--- START OF SUPPLIED TEXT ---
The superiority of the Dalmunzie lands, as well as of other lands in Glenbeg, had been sold by the Duke to John Farquharson of Invercauld in 1732. The Rev. Lachlan Mackintosh died on the 14th of May 1744. A tablet to his memory was placed by his eldest son in the church of Errol, but appears to have been lost when the old church was demolished in 1820. His testament, dated 11 May 1744, was confirmed in the St. Andrews Registry on 4 July 1755. In this he appoints his eldest son, John, executor and assignee to numerous bonds in his favour, and leaves to him all his lands and movables except such plenishing as was secured to his spouse, Margaret Anderson, subject to payment of all debts, of his widow's liferent and other provisions under her marriage contract, and of the sums due to his other surviving children, Robert and Jean, and to the latter's husband, under their bonds of provision.

 He was twice married. His first wife, Margaret Murray, was daughter of the Rev. John Murray, minister of Trinity Gask, a parish. adjoining Dunning, and grand-daughter of Bishop Freebairn of Edinburgh. By her he had five sons and five daughters, of whom only two sons and one daughter appear to have survived him. The record of this marriage does not appear in the Parish Register of Trinity Gask, as perhaps it should, but that Register is blank for a considerable period about the time when the marriage must have taken place. I have also been Unable to trace the baptism of Jean, the surviving daughter, wife of the Rev. John Ballingall, but as she was a married woman when her father died it is probable that she was the eldest of the family.

Of the others the Dunning Parish Register records the baptisms of John (3 July 1717), Margaret (24 Aug. 1718), Robert (20 March 1720), Isabell (4 July 1721), Elizabeth (23 Dec. 1722), and Mary (18 June 1724)-all of whom seem to have died young; and in the Errol Register are found the baptisms of the two surviving sons, John (17 July 1726) and Robert (6 Aug. 1727), and of Bathia (20 Oct. 1728) and Lachlan (23 Oct. 1730), both of whom died young.
--- END OF SUPPLIED TEXT ---
--- START OF AVAILABLE DATA ---
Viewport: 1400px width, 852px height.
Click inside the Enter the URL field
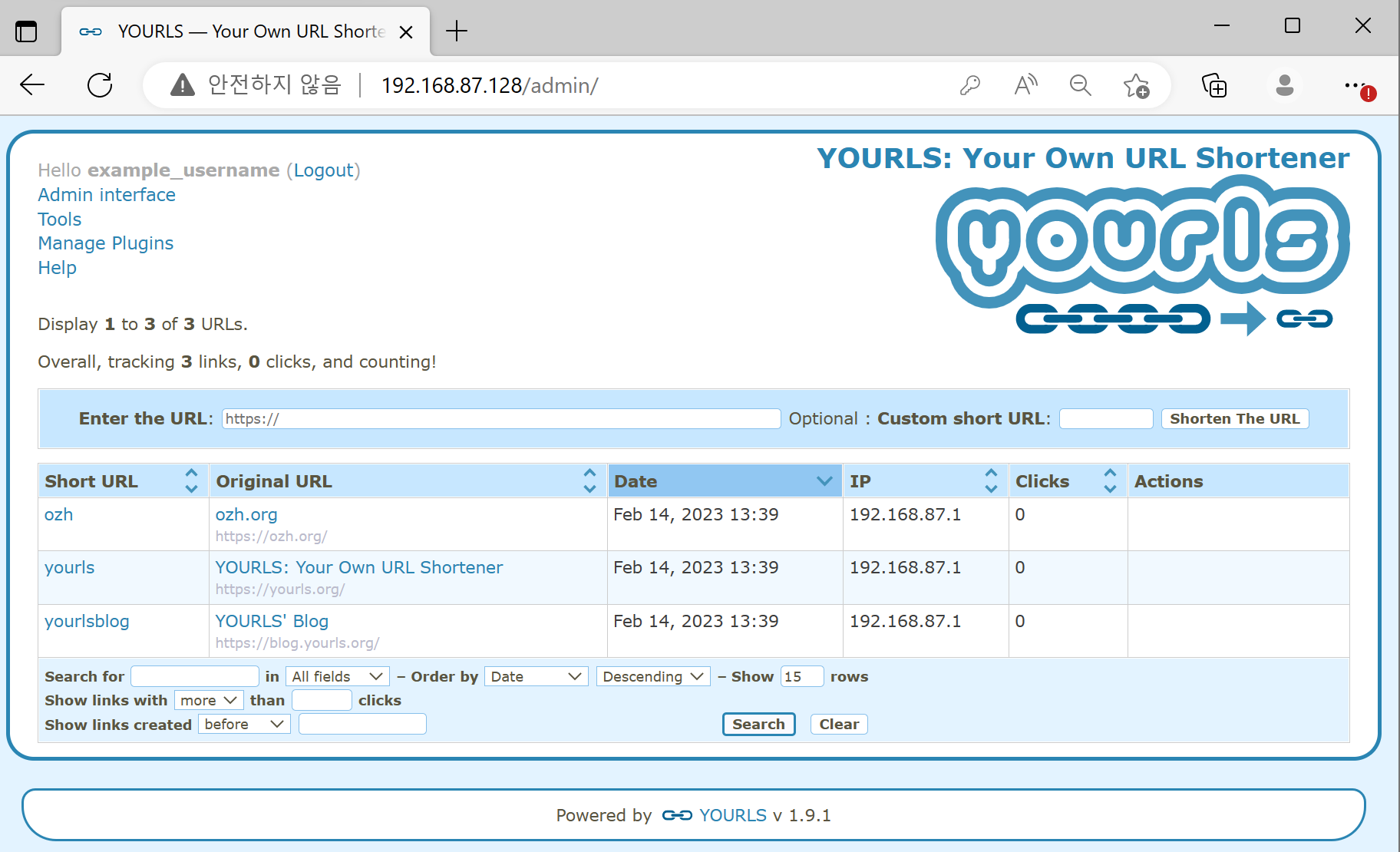pos(499,418)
--- END OF AVAILABLE DATA ---
WHAT NEEDS TO BE DONE:
Resume the text about the Rev. Lachlan Mackintosh and his family from the point where it stops. The data has nothing to do with the text about the Rev. Lachlan Mackintosh.

EXERCISE RESULT:
The Rev. Lachlan's second marriage took place at Edinburgh 21 [ ] 1736 to Margaret Anderson, widow of the Rev. Laurence Watson of St. Andrews, who survived him for twenty-six years. Her testament was confirmed 2 April 1770 at St. Andrews.

 Robert, the second surviving son, born in 1727, after studying at the University of Leyden was called to the Scottish Bar in 1751, and almost immediately achieved distinction by his services as junior counsel for the defence in the famous trial, immortalised by R. L. Stevenson in " Catriona ", of James Stewart of Acharn for being accessory to the supposed ! murder of Colin Campbell of Glenure, the Government factor on the forfeited estate of Ardshiel. The trial, which took place at Inverary in September 1752 before a violently prejudiced judge, the Lord Justice General Argyll himself, and a packed jury of whom eleven (out of a total of fifteen) were Campbells, is historic and is mentioned here only on account of the part taken in it by Robert Mackintosh, whose speech, full of eloquence and ability, though perhaps not without a tincture of bitterness and severity from the speaker's belief in the unfairness and prejudice of the court, was the means of bringing him at once into considerable practice as an advocate as well as into the knowledge of some of the leading men of his time. Before long he was in a fair way towards achieving a name and position in politics as well as in the law; but unfortunately his splendid abilities were nullified by his peculiar temperament. Tenacious of his own opinions and methods, impatient of control or opposition, ever prone to attack what seemed to him to savour of injustice or incompetence, he made enemies of some of the most powerful men in his own profession, while his impulsive and quixotic disposition led him to undertake the most herculean tasks, usually without any regard to his own advantage or even convenience.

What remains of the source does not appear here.